Job losses at Disney have reached 32,000, as the entertainment firm reveals 4,000 more employees are to be made redundant.
The entertainment giant has said that it plans to axe a total of 32,000 staff in the first half of next year, more than the 28,000 it announced in September, as it continues to struggle through the Covid-19 pandemic.
The job cuts primarily include employees from its theme parks in the US, which have suffered immensely in recent months. While it has been able to re-open its larger Florida operation, rides and attractions in California have been shut since March. Those which have reopened are subject to strict social distancing rules that limit attendance.
Disney has been hit hard by lockdown measures
Disney’s financial results published on November 12, 2020 revealed that it had plunged into a debt of $2.8bn (£2.1bn) for the year to 3 October. Revenue fell by 23% in Q4 and by 6% overall for the year.
The parks, experiences and products segment has been most severely hit due to widespread closures. For its 2020 financial year, Disney has seen revenue from its parks, experiences and products segment tumble by 37%, while losses from the segment amounted to $81m, highlighting the impact that lockdown restrictions are having on the company as a whole.
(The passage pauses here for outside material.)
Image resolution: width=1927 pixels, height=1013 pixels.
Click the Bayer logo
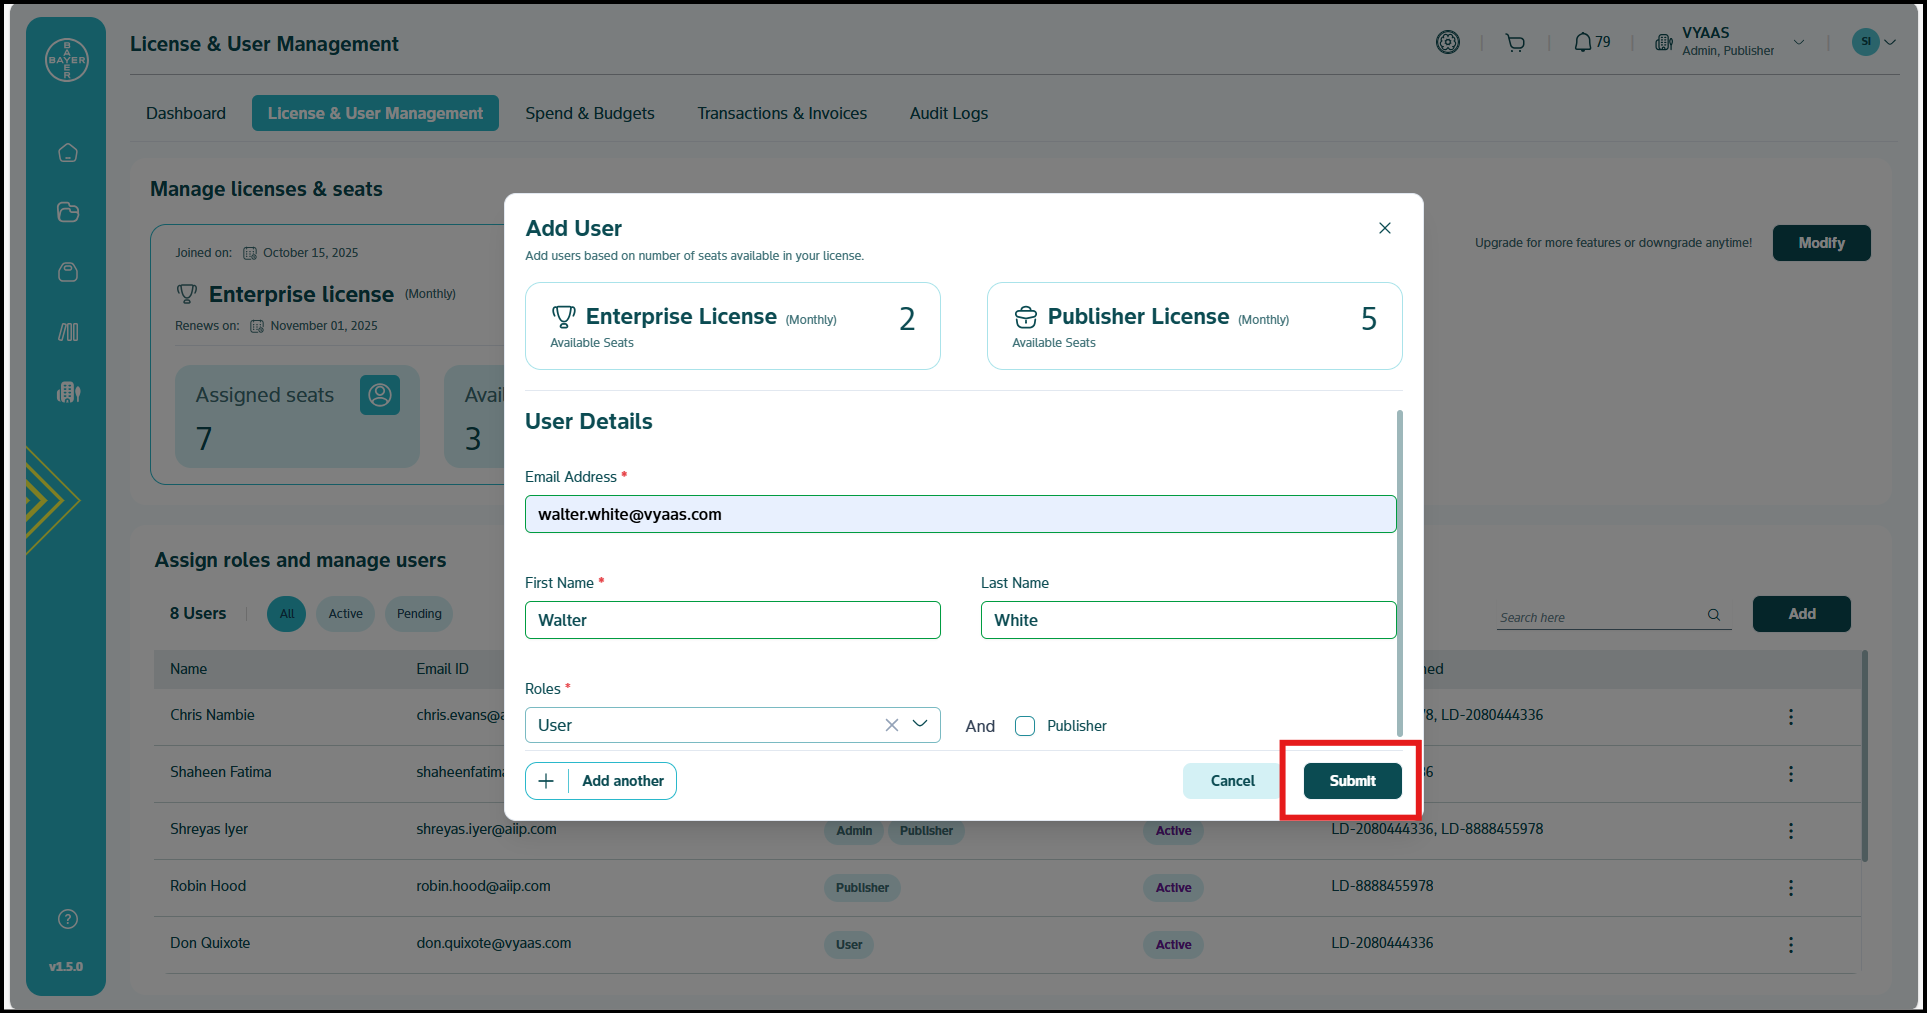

Disney saw revenue from its parks, experiences and products segment grow by 9% in the first quarter of its 2020 financial year (October-December 2019), which shows just how hard this segment has been hit by the pandemic.
Financial pressures on the company have not been limited to theme parks, another traditional business which has struggled is the entertainment segment.
The box office around the world has stalled amid the pandemic, leading to 13% yearly loss in Disney’s studio entertainment division. According to Box Office Mojo, the box office in the US and Canada has declined by over 79% between January 1 and November 17 2020, compared to the same period last year, which has taken its toll on Disney.
Disney actually began its financial year in a strong position, with revenue from its studio entertainment division growing by over 200% in Q1 (October-December) compared to the same period last year.
Streaming has been Disney’s saving grace
While the detrimental impact that the pandemic has had on its traditional businesses has been detrimental, the company’s streaming platforms, and Disney+ in particular, have seen a surge in demand which has helped buoy the company through these tough conditions.
As the company reported revenue decline overall for its 2020 financial year, the streaming segment (Direct-to-Consumer & International) saw a staggering 81% growth. Disney+ has grown its subscriber base from zero at the beginning of the financial year, to 73.7 million by October 3, 2020.
It is clear to see that Disney’s decision to launch Disney+ has been crucial in supporting its survival through the pandemic.